Uit Wikipedia, de vrije encyclopedie
Slot Hueth
Slot Hueth in 2022
Locatie Bienen, Duitsland
Coördinaten 51° 49′ NB, 6° 22′ OL
Algemeen
Kasteeltype waterburcht
Stijl rococo
Bouwmateriaal baksteen
Eigenaar familie van Wittenhorst-Sonsfeld
Huidige functie privé- en vakantiewoning
Gebouwd in 14e eeuw
Gebouwd door van Hekeren
Gekocht door familie van Wylich
Friedrich Wilhelm von Borcke
Gesloopt in huis verwoest in 1945
Herbouwd in 17e eeuw, 2e helft 20e eeuw
Monumentale status bouwkundig monument
Website fewo-schloss-hueth.de
Kaart
Slot Hueth (Noordrijn-Westfalen)
Slot Hueth
Kaartje van Slot Heuth
17e-eeuwse prent naar Jan de Beijer
17e-eeuwse tekening door Herman Saftleven
Slot Heuth omstreeks 1892
Slot Heuth omstreeks 1922

Slot Hueth, vroeger mogelijk ook Bruckhuet, is het het restant een van historische waterburcht gelegen ongeveer 1.5 kilometer ten noorden van Bienen in Rees in Kreis Kleve, Noordrijn-Westfalen.

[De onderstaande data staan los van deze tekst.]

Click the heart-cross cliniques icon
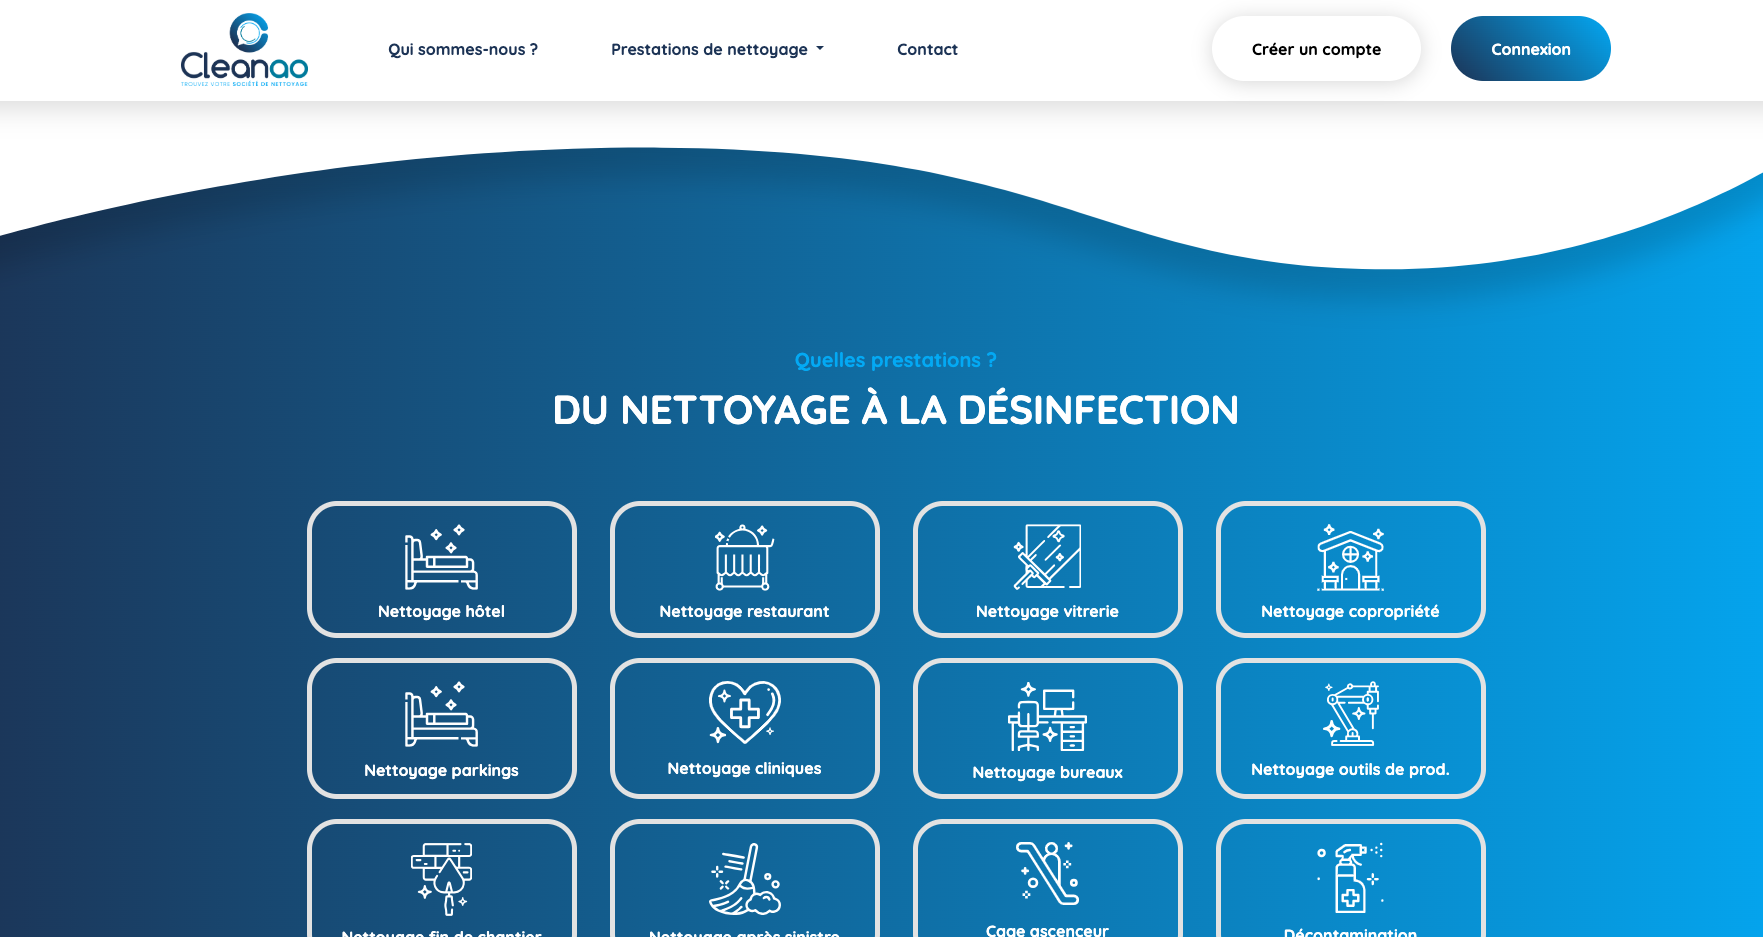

De eerste burcht werd in de 14e eeuw gebouwd als middeleeuws verdedigingswerk door de ridders van Hekeren en was leengoed van het keurvorstendom Keulen. Rond het begin van de 15e eeuw kwam de burcht aan de familie van Wylich, die het meer dan drie eeuwen bewoonde. In de 17e eeuw werd het omgebouwd tot slot en in de eerste helft van de 18e eeuw werd het verkocht aan Friedrich Wilhelm von Borcke. Deze familie verbouwde het tot landhuis in de stijl van de rococo. Door huwelijk en erfopvolging kwam slot Hueth in de 19e eeuw in bezit van de familie van Wittenhorst-Sonsfeld. Het bouwkundige monument is ingebruik als woning van de familie met suites voor vakantiegasten. Het slot is privébezit en alleen vanaf de weg 'Alter Deichweg' te bezichtigen.

Beschrijving[bewerken | brontekst bewerken]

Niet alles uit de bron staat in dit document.